WORK ORDER
When you reach the line containing "June 2019 (190, 322)" in the entries below, begin reproducing lines exactly, and stop once the line containing "Industrial design (38, 1720)" is done.

DATA TO PROCESS
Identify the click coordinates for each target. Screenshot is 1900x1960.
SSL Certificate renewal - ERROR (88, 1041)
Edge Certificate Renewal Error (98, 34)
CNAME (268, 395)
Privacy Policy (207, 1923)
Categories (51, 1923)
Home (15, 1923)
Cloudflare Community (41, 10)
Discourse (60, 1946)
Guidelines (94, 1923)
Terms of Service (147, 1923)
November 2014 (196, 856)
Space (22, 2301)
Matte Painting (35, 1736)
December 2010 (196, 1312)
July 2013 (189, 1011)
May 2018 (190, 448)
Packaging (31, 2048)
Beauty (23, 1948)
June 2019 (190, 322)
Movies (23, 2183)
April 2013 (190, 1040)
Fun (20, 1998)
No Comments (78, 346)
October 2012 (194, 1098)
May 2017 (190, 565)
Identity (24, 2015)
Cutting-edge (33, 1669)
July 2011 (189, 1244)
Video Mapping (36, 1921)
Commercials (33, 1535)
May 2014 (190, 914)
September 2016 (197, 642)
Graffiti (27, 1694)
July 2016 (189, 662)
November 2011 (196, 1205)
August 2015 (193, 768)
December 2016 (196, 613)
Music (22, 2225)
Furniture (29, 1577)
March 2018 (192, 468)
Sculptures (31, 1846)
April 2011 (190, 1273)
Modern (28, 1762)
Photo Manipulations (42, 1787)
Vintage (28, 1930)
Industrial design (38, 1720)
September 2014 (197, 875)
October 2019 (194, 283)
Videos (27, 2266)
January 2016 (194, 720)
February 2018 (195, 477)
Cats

PROBLEM SOLUTION
June 2019 (190, 322)
Movies (23, 2183)
April 2013 (190, 1040)
Fun (20, 1998)
No Comments (78, 346)
October 2012 (194, 1098)
May 2017 (190, 565)
Identity (24, 2015)
Cutting-edge (33, 1669)
July 2011 (189, 1244)
Video Mapping (36, 1921)
Commercials (33, 1535)
May 2014 (190, 914)
September 2016 (197, 642)
Graffiti (27, 1694)
July 2016 (189, 662)
November 2011 (196, 1205)
August 2015 (193, 768)
December 2016 (196, 613)
Music (22, 2225)
Furniture (29, 1577)
March 2018 (192, 468)
Sculptures (31, 1846)
April 2011 (190, 1273)
Modern (28, 1762)
Photo Manipulations (42, 1787)
Vintage (28, 1930)
Industrial design (38, 1720)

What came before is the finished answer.